The ROCm toolboxes ship with ROCBLAS_USE_HIPBLASLT=1 by default. This forces rocBLAS to prefer
the hipBLASLt kernel library, which historically delivered the best throughput on gfx1151 (Strix Halo).
Rows tagged with __hblt0 were re-run with ROCBLAS_USE_HIPBLASLT=0, letting rocBLAS
auto-select between hipBLASLt, Tensile, or other kernel providers. These runs show how performance shifts when
the tuned hipBLASLt path is disabled.
hipBLASLt is AMD's LT (low-level tuned) matmul backend, optimized for transformer workloads. Disabling it can
expose regressions or improvements depending on driver versions, so both configurations are published for
comparison.
RPC · dual server
These results were produced with two Strix Halo systems (Framework Desktop + HP G1a workstation, each 128 GB)
connected over 5 Gbps Ethernet. One runs rpc-server from llama.cpp; the other runs
llama-bench --rpc.
This setup allows distributed inference, splitting large GGUF models across both machines.
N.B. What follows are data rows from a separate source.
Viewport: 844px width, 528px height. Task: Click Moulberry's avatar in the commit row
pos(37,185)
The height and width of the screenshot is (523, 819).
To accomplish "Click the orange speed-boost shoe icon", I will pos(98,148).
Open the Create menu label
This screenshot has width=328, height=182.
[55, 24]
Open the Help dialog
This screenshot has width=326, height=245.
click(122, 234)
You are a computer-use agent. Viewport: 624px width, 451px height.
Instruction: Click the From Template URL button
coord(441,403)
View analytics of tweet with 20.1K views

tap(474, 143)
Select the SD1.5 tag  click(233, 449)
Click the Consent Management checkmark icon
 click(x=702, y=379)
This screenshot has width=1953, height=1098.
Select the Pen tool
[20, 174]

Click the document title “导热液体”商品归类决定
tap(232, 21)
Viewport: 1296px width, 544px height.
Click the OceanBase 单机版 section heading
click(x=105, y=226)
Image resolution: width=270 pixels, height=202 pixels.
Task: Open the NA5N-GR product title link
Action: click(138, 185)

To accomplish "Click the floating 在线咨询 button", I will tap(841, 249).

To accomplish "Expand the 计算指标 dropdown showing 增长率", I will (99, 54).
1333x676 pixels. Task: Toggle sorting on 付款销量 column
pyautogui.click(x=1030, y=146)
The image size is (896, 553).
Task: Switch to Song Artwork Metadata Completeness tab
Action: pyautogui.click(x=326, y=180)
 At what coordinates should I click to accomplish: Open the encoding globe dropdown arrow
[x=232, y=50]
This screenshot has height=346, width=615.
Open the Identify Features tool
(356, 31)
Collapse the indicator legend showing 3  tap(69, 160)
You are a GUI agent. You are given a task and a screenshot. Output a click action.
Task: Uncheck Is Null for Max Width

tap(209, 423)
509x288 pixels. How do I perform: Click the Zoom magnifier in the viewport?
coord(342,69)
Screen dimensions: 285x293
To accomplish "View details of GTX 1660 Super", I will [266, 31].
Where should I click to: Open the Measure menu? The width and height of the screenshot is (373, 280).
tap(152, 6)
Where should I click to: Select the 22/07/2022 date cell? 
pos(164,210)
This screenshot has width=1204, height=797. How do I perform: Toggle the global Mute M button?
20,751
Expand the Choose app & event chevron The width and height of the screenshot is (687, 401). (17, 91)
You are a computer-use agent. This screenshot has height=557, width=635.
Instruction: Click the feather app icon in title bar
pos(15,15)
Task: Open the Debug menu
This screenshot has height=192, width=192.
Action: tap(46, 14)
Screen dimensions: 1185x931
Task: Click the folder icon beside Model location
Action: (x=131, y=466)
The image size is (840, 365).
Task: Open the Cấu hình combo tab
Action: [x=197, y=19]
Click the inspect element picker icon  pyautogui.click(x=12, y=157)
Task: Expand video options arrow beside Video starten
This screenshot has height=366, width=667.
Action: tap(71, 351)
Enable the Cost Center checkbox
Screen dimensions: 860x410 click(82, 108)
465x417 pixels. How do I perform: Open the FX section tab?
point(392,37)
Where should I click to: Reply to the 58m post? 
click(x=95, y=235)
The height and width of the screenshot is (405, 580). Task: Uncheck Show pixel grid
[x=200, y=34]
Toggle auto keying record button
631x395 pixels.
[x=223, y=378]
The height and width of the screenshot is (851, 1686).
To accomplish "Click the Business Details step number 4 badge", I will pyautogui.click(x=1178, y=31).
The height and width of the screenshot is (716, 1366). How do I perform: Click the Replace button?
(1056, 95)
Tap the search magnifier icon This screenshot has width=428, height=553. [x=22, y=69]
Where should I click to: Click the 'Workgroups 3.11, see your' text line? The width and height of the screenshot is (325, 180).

The metric shows what
you can expect when latency is limited by the network and the workload is balanced between two RPC participants.
rocWMMA variants
Backends labeled -rocwmma are rebuilt with AMD's rocWMMA library, which unlocks matrix multiply
pipelines accelerated via wave matrix multiply-accumulate (WMMA) instructions.
rocWMMA kernels can significantly accelerate BF16/F16 workloads on RDNA3 but may trade stability or memory
usage; comparing plain toolboxes against -rocwmma ones highlights the benefit or cost.
rocWMMA-improved builds
Toolboxes tagged -rocwmma-improved bake in an experimental llama.cpp patch that retunes rocWMMA
kernels for long-context throughput on Strix Halo.
Patch reference: 12bb5c371bd3. These builds often run faster for 32k+ contexts, but
the changes are not upstream and may be unstable.